---------- Provided records ----------

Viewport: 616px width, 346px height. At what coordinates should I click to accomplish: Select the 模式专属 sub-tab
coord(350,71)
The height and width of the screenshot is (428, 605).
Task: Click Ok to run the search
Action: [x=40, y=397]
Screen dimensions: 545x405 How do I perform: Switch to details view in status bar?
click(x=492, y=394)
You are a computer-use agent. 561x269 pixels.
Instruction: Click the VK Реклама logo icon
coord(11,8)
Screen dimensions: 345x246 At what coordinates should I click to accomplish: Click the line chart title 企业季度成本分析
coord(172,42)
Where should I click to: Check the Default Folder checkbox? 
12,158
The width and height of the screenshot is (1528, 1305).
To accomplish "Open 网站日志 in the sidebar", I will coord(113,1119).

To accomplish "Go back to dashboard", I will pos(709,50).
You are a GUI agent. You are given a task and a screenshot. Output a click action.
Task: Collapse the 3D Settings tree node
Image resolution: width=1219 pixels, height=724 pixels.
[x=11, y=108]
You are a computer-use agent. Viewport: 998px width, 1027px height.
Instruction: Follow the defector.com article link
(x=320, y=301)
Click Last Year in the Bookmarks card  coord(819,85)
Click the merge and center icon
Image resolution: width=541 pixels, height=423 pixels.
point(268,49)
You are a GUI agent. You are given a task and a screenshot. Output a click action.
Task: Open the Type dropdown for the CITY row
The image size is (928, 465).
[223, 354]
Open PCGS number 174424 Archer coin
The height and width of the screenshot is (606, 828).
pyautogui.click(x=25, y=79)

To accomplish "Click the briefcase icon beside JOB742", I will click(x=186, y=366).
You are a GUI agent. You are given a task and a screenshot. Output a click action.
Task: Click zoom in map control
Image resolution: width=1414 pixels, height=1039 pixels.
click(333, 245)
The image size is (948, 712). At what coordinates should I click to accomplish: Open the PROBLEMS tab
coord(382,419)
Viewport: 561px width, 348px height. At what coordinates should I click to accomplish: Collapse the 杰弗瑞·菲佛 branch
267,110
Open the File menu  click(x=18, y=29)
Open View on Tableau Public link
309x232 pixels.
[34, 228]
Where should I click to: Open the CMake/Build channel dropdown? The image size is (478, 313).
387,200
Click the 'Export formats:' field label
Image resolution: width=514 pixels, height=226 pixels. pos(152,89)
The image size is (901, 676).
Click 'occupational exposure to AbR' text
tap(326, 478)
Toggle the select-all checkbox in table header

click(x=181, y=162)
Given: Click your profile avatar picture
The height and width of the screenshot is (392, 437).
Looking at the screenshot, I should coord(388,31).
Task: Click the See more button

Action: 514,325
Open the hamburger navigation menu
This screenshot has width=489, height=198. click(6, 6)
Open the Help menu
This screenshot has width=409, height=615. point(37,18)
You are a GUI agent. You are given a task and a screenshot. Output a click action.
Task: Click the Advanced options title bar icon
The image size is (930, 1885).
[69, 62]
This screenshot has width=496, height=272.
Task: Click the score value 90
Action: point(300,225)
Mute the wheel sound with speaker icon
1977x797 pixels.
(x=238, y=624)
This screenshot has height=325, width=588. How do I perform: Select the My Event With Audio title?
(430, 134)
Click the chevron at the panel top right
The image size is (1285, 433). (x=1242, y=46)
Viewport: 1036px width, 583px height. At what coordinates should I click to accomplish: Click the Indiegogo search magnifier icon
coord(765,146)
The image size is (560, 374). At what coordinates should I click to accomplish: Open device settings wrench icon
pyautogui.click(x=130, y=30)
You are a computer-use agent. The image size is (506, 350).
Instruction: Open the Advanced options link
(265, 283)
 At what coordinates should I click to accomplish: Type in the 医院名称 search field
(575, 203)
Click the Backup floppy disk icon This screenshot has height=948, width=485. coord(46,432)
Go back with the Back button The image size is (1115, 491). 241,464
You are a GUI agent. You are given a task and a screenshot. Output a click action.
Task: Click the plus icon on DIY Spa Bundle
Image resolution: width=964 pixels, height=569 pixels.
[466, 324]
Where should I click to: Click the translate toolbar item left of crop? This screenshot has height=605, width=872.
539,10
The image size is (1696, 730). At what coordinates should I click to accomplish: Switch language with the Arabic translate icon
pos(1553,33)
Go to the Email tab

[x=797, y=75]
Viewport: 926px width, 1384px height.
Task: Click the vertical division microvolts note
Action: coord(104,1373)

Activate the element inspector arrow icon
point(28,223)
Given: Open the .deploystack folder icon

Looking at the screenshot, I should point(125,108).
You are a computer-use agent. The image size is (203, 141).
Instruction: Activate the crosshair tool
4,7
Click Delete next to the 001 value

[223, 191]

----------

■ Activity
Would you please repeat all the entries exactly as written?

■ Result for this task
Viewport: 616px width, 346px height. At what coordinates should I click to accomplish: Select the 模式专属 sub-tab
coord(350,71)
The height and width of the screenshot is (428, 605).
Task: Click Ok to run the search
Action: [x=40, y=397]
Screen dimensions: 545x405 How do I perform: Switch to details view in status bar?
click(x=492, y=394)
You are a computer-use agent. 561x269 pixels.
Instruction: Click the VK Реклама logo icon
coord(11,8)
Screen dimensions: 345x246 At what coordinates should I click to accomplish: Click the line chart title 企业季度成本分析
coord(172,42)
Where should I click to: Check the Default Folder checkbox? 
12,158
The width and height of the screenshot is (1528, 1305).
To accomplish "Open 网站日志 in the sidebar", I will coord(113,1119).

To accomplish "Go back to dashboard", I will pos(709,50).
You are a GUI agent. You are given a task and a screenshot. Output a click action.
Task: Collapse the 3D Settings tree node
Image resolution: width=1219 pixels, height=724 pixels.
[x=11, y=108]
You are a computer-use agent. Viewport: 998px width, 1027px height.
Instruction: Follow the defector.com article link
(x=320, y=301)
Click Last Year in the Bookmarks card  coord(819,85)
Click the merge and center icon
Image resolution: width=541 pixels, height=423 pixels.
point(268,49)
You are a GUI agent. You are given a task and a screenshot. Output a click action.
Task: Open the Type dropdown for the CITY row
The image size is (928, 465).
[223, 354]
Open PCGS number 174424 Archer coin
The height and width of the screenshot is (606, 828).
pyautogui.click(x=25, y=79)

To accomplish "Click the briefcase icon beside JOB742", I will click(x=186, y=366).
You are a GUI agent. You are given a task and a screenshot. Output a click action.
Task: Click zoom in map control
Image resolution: width=1414 pixels, height=1039 pixels.
click(333, 245)
The image size is (948, 712). At what coordinates should I click to accomplish: Open the PROBLEMS tab
coord(382,419)
Viewport: 561px width, 348px height. At what coordinates should I click to accomplish: Collapse the 杰弗瑞·菲佛 branch
267,110
Open the File menu  click(x=18, y=29)
Open View on Tableau Public link
309x232 pixels.
[34, 228]
Where should I click to: Open the CMake/Build channel dropdown? The image size is (478, 313).
387,200
Click the 'Export formats:' field label
Image resolution: width=514 pixels, height=226 pixels. pos(152,89)
The image size is (901, 676).
Click 'occupational exposure to AbR' text
tap(326, 478)
Toggle the select-all checkbox in table header

click(x=181, y=162)
Given: Click your profile avatar picture
The height and width of the screenshot is (392, 437).
Looking at the screenshot, I should coord(388,31).
Task: Click the See more button

Action: 514,325
Open the hamburger navigation menu
This screenshot has width=489, height=198. click(6, 6)
Open the Help menu
This screenshot has width=409, height=615. point(37,18)
You are a GUI agent. You are given a task and a screenshot. Output a click action.
Task: Click the Advanced options title bar icon
The image size is (930, 1885).
[69, 62]
This screenshot has width=496, height=272.
Task: Click the score value 90
Action: point(300,225)
Mute the wheel sound with speaker icon
1977x797 pixels.
(x=238, y=624)
This screenshot has height=325, width=588. How do I perform: Select the My Event With Audio title?
(430, 134)
Click the chevron at the panel top right
The image size is (1285, 433). (x=1242, y=46)
Viewport: 1036px width, 583px height. At what coordinates should I click to accomplish: Click the Indiegogo search magnifier icon
coord(765,146)
The image size is (560, 374). At what coordinates should I click to accomplish: Open device settings wrench icon
pyautogui.click(x=130, y=30)
You are a computer-use agent. The image size is (506, 350).
Instruction: Open the Advanced options link
(265, 283)
 At what coordinates should I click to accomplish: Type in the 医院名称 search field
(575, 203)
Click the Backup floppy disk icon This screenshot has height=948, width=485. coord(46,432)
Go back with the Back button The image size is (1115, 491). 241,464
You are a GUI agent. You are given a task and a screenshot. Output a click action.
Task: Click the plus icon on DIY Spa Bundle
Image resolution: width=964 pixels, height=569 pixels.
[466, 324]
Where should I click to: Click the translate toolbar item left of crop? This screenshot has height=605, width=872.
539,10
The image size is (1696, 730). At what coordinates should I click to accomplish: Switch language with the Arabic translate icon
pos(1553,33)
Go to the Email tab

[x=797, y=75]
Viewport: 926px width, 1384px height.
Task: Click the vertical division microvolts note
Action: coord(104,1373)

Activate the element inspector arrow icon
point(28,223)
Given: Open the .deploystack folder icon

Looking at the screenshot, I should point(125,108).
You are a computer-use agent. The image size is (203, 141).
Instruction: Activate the crosshair tool
4,7
Click Delete next to the 001 value

[223, 191]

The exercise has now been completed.